В настоящее время научное понятие инстинкта у животных переживает глубокий кризис. Вызван он крушением господствовавшей до сих пор моторной теории инстинкта. Согласно этой теории инстинкт представляет собой цепные двигательные реакции, видовые (и потому стереотипные), наследственные (и потому выполняемые без научения), появляющиеся в результате созревания определенных физиологических механизмов, с одной стороны, и действия определенных безусловных раздражителей — с другой, вы­полняемые «слепо» (и поэтому целесообразные лишь в определенных узкоограниченных условиях, к которым эти реакции приспособлены видовым отбором). В итоге многолетних и разнообразных исследований было установлено, что одни из этих критериев инстинктивного поведения не выдерживают строгой проверки, а другие вообще не могут быть проверены. Об этом подробно и красноречиво рассказывает Я. Дембовский («Психология животных», 1950, рус. перевод 1959 г.). Трудности «чисто моторной» теории инстинктов — даже у животных! — оказались так велики, что некоторые исследователи (среди них и сам Дембовский) предлагают вообще отказаться от термина «инстинкт».

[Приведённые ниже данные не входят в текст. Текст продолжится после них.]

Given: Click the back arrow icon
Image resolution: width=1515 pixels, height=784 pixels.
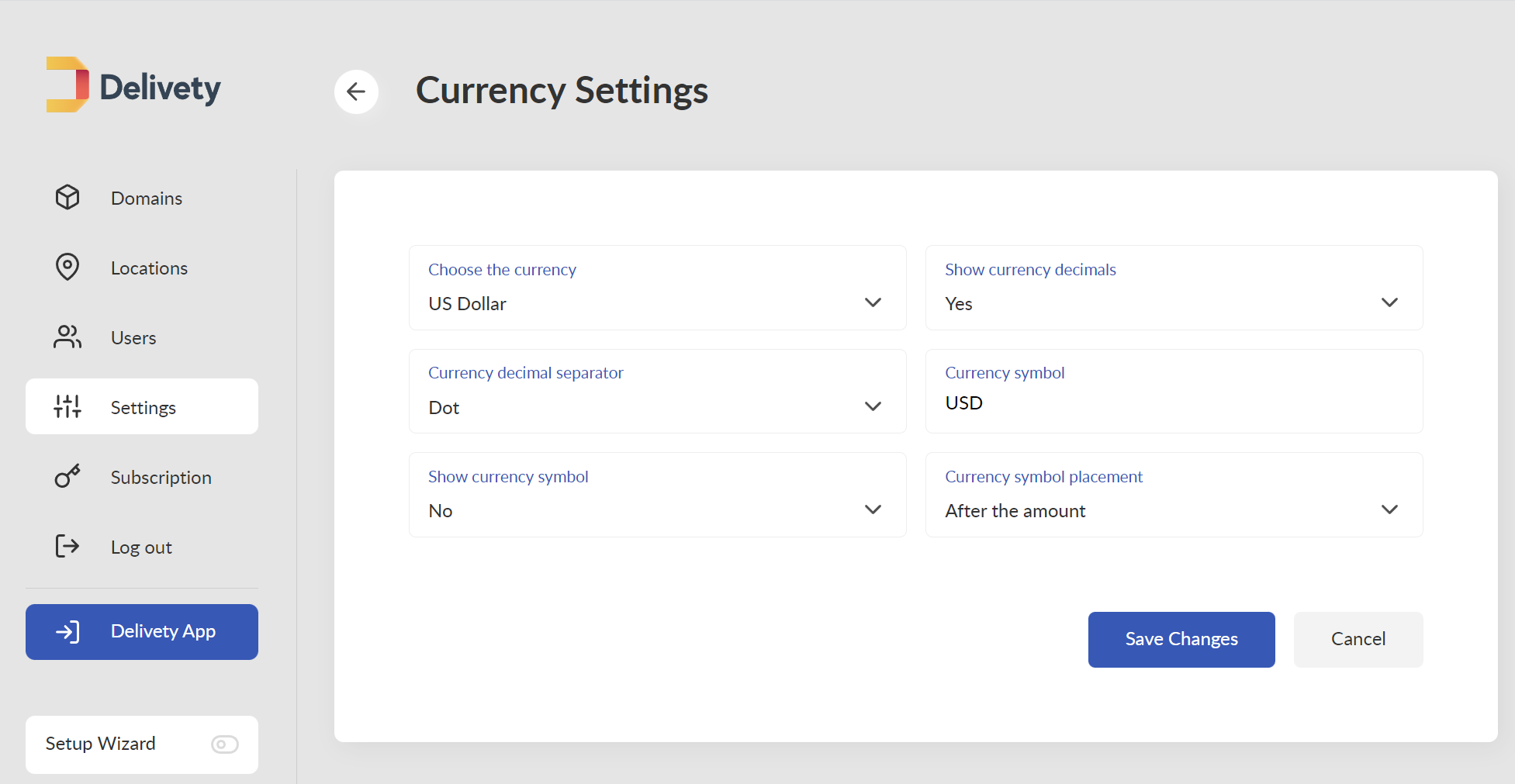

Конечно, от слова «инстинкт» нетрудно отказаться, но это не может ни отменить, ни изменить ту объективную действительность, которая этим словом издавна обозначается, и ту огромную проблематику, которая с этой действительно­стью связана. Поскольку несостоятельна «чисто моторная» теория инстинктов, то и отказаться нужно не от инстинктов, а от этого ложного, упрощенческого, механистического их понимания.

Если не ограничиваться моторной стороной поведения, то даже исследователи, приходящие в отчаяние от несоответствия моторной теории фактам, вынуждены признать, по меньшей мере, следующие характерные черты всякого инстинктивного поведения. Во-первых, оно всегда связано с какой-нибудь актуальной потребностью организма. Во-вторых, эта потребность сама по себе, т. е. до того, как животное встретится с определенным безусловным раздражителем внешней среды, вызывает только неспецифическое — поисковое, так называемое аппетитное, поведение. В-третьих, характерное для данного инстинкта поведение начинается лишь с того момента, когда животное попадает в сферу действия специфического раздражителя и направляется к нему или от него. В-четвертых, при всех двигательных вариантах у каждого инстинкта сохраняется характерное специфическое завершение этого поведения, так называемая «завершающая реакция».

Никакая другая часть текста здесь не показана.